If all goes to plan, this should be the final set of record reviews published as part of the weekly Tuesday Morning 3 A.M. I’m not sure what I’m going to do going forward – I love writing about music so much that I might pop in here every once in a while, but of course I haven’t really thought about it. So I’m thinking of these as the last ones.

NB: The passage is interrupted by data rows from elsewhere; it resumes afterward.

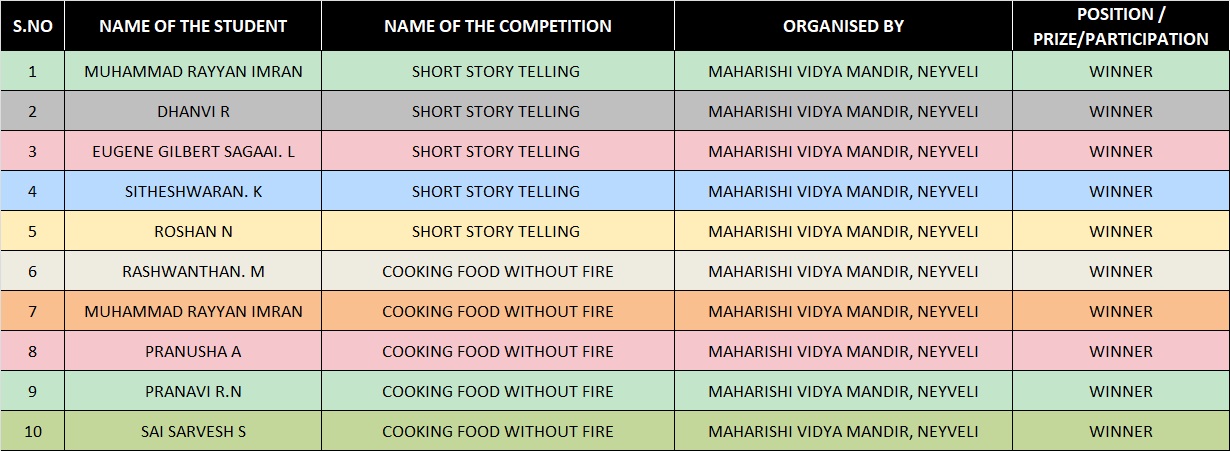Select the DHANVI R name cell
Viewport: 1230px width, 451px height.
point(193,112)
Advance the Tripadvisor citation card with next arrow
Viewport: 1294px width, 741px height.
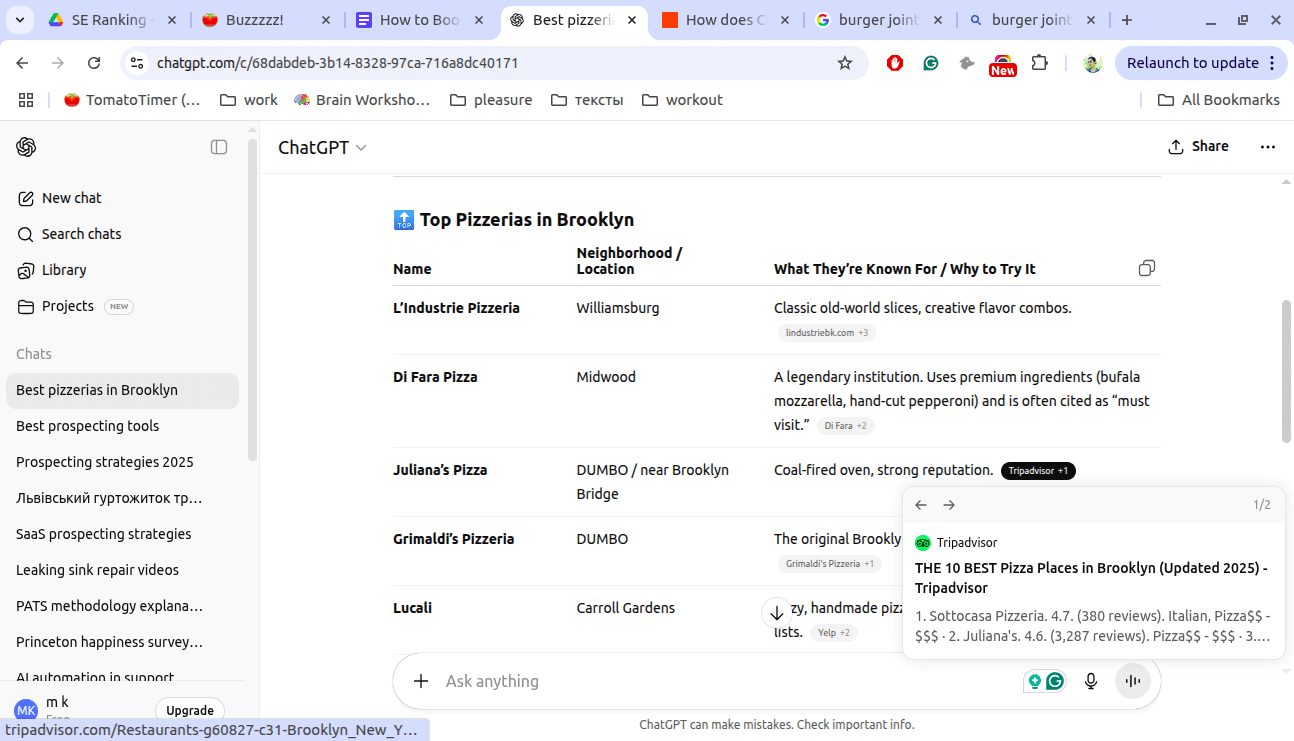click(948, 505)
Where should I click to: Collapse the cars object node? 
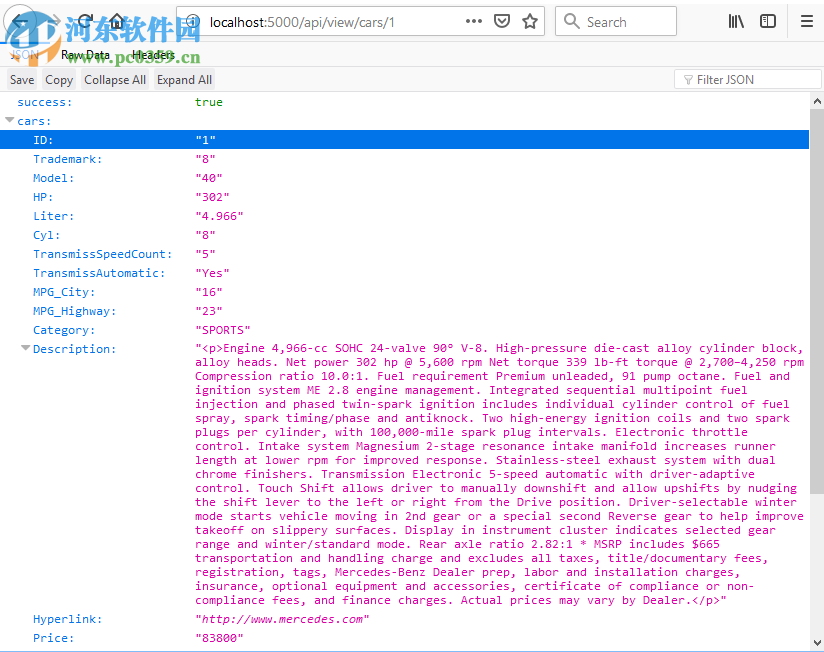coord(9,120)
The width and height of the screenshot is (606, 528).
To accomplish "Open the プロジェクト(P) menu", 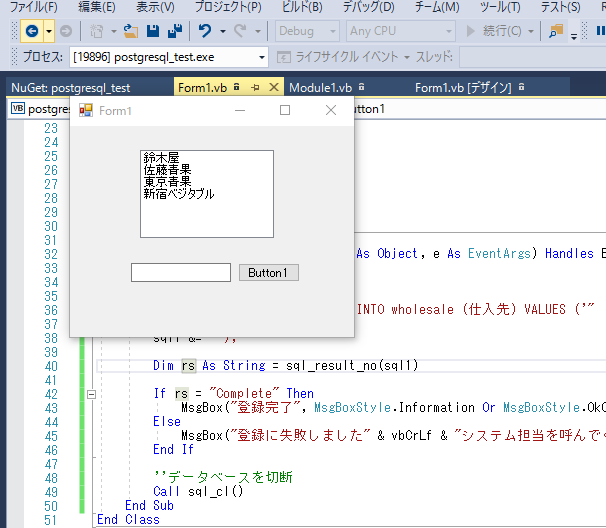I will (x=228, y=7).
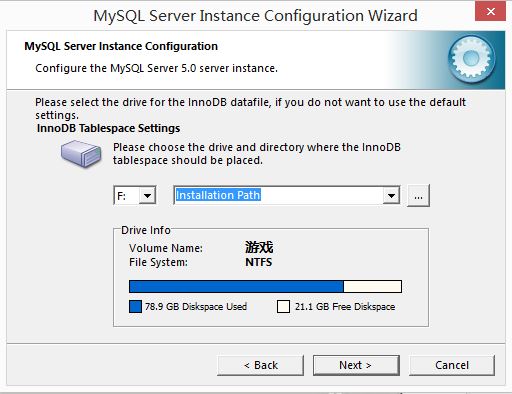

And as befits my end-of-TM3AM philosophy, they’re nothing special. Just another five CDs I wanted to talk about. This column was initially intended as a chronicle of the life of a new music fanatic, and its raison d’etre for all these years has been to discuss new music. So here’s my last stab at doing just that.

Smashing Pumpkins, Cyr.

I couldn’t resist one last barely-listened-to-it seat-of-my-pants new album review in this spot, and Cyr is the biggest thing to come out last week. I bought it on Friday, so I’ve barely made it through this beast once. I’m somewhat embarrassed by how many TM3AM reviews were done this way, barely scratching the surface of some pretty involved records. I publicly reversed course on one of those once (Mutemath’s Vitals), but trust me that my appreciation for some of the albums I wrote about too quickly has grown over time.

I don’t know if that will happen with Cyr, though. I have a complex relationship with Billy Corgan, who is still one of the most ambitious and excessive musicians to come out of the ambitious, excessive 1990s. I’m still a big fan of the peak Pumpkins work, which includes Siamese Dream, Mellon Collie, Adore and its attendant b-sides collections. Even the castoffs from this period were pretty great. But with Machina in 2000, something broke, and Corgan has yet to fix it.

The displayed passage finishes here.